= SELECTION =
┌──
UK Parliament / Open data

Immigration Bill

Proceeding contribution from Lord Ashton of Hyde (Conservative) in the House of Lords on Monday, 21 March 2016. It occurred during Debate on bills on Immigration Bill.

My Lords, I thank all noble Lords who have spoken on this amendment and I appreciate the knowledge and the strength of feeling of the noble Lord, Lord Teverson. He has put this as a matter of fundamental principle. I respect that, but I am afraid that we disagree on it, and I shall try to explain why the Government feel like that.

The amendment concerns the family Immigration Rules for British citizens which also apply to those who are settled in the UK and those here with refugee leave or humanitarian protection to sponsor a spouse or partner to come and remain in the UK. Of course, we welcome those who wish to make a life in the UK with their family, to work hard and to make a contribution. However, we believe that family life must not be established here at the taxpayer’s expense and that family migrants must be in a position to integrate into British society. That is fair to the applicants and to the public and it is the basis on which the family Immigration Rules were reformed in July 2014 by the coalition Government.

The amendment would reverse those reforms by removing all requirements except the requirement that the marriage or civil partnership is not a sham. So the effect of the amendment would be to remove the minimum income threshold and accommodation requirements; to remove the requirement for basic English language speaking and listening skills; to remove the suitability requirements which prevent a foreign criminal from qualifying for leave; to remove the minimum age requirement; to remove the requirements which prevent the formation of polygamous households and prevent those with a prohibited degree of relationship from qualifying; and it would run counter to Parliament’s view of what the public interest requires in immigration cases engaging the qualified right to respect for family life under Article 8 of the European Convention on Human Rights as set out in the Immigration Act 2014. This would undermine our system for family migration. Understanding basic English and being financially

independent, for example, help to ensure that the migrant spouse or partner can integrate and play a full part in British society.
└──
= SUPPLIED DATA =
┌──
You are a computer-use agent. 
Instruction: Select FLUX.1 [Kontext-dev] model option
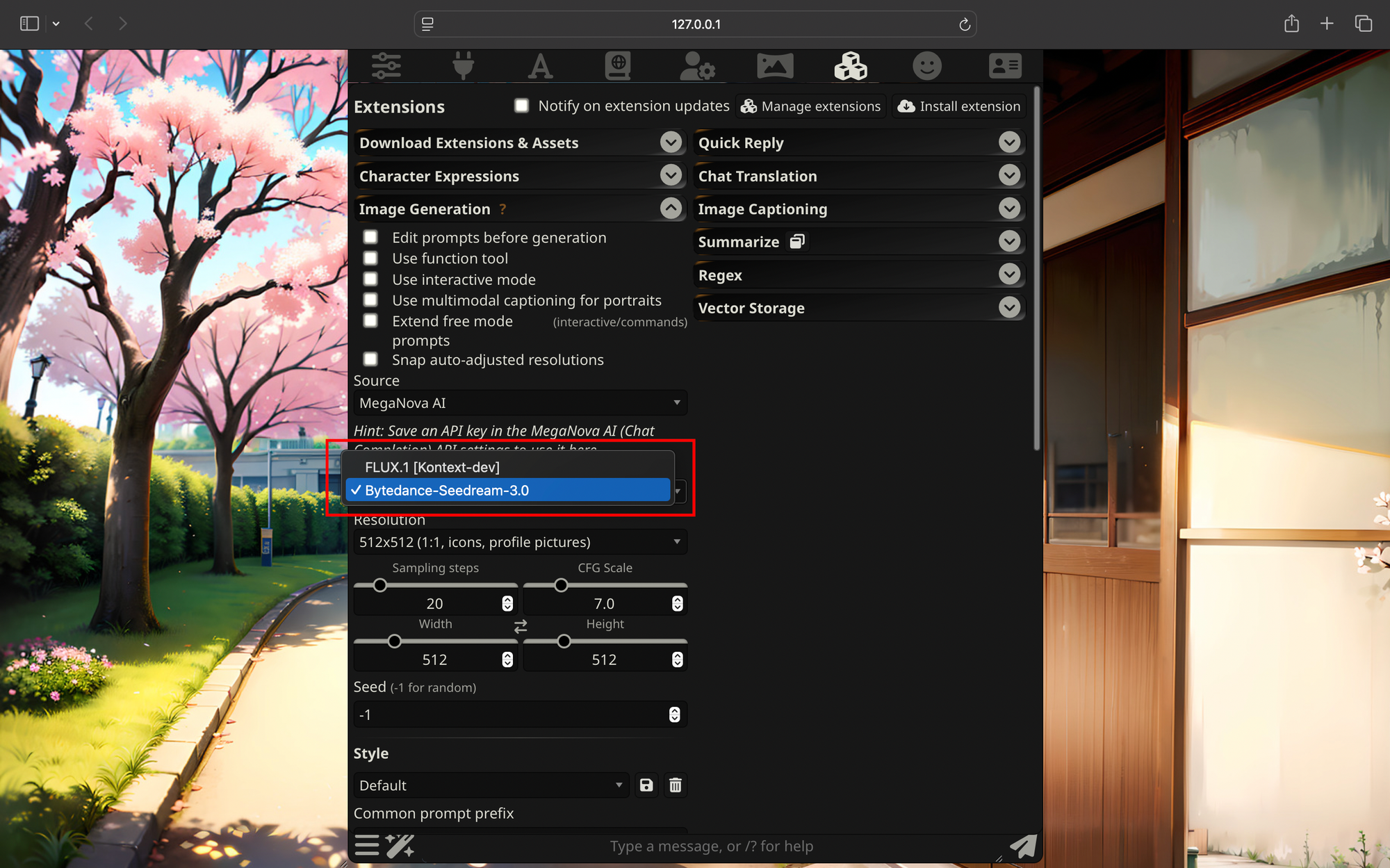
└──
= TASK LIST =
- 1) Rewrite the passage of the speech that begins at "My Lords, I" and stops after "feel like that.", putting "basic principle" in place of "fundamental principle".
- 2) Answer these questions from the speech.
(a) Which party does Lord Ashton of Hyde belong to?
(b) Which noble Lord is said to have put the matter as one of fundamental principle?
(c) Which article of the European Convention on Human Rights is mentioned?
None of the material is needed here.

= RESULTS BY TASK =
- 1)
My Lords, I thank all noble Lords who have spoken on this amendment and I appreciate the knowledge and the strength of feeling of the noble Lord, Lord Teverson. He has put this as a matter of basic principle. I respect that, but I am afraid that we disagree on it, and I shall try to explain why the Government feel like that.

- 2)
(a) The Conservative party.
(b) Lord Teverson.
(c) Article 8.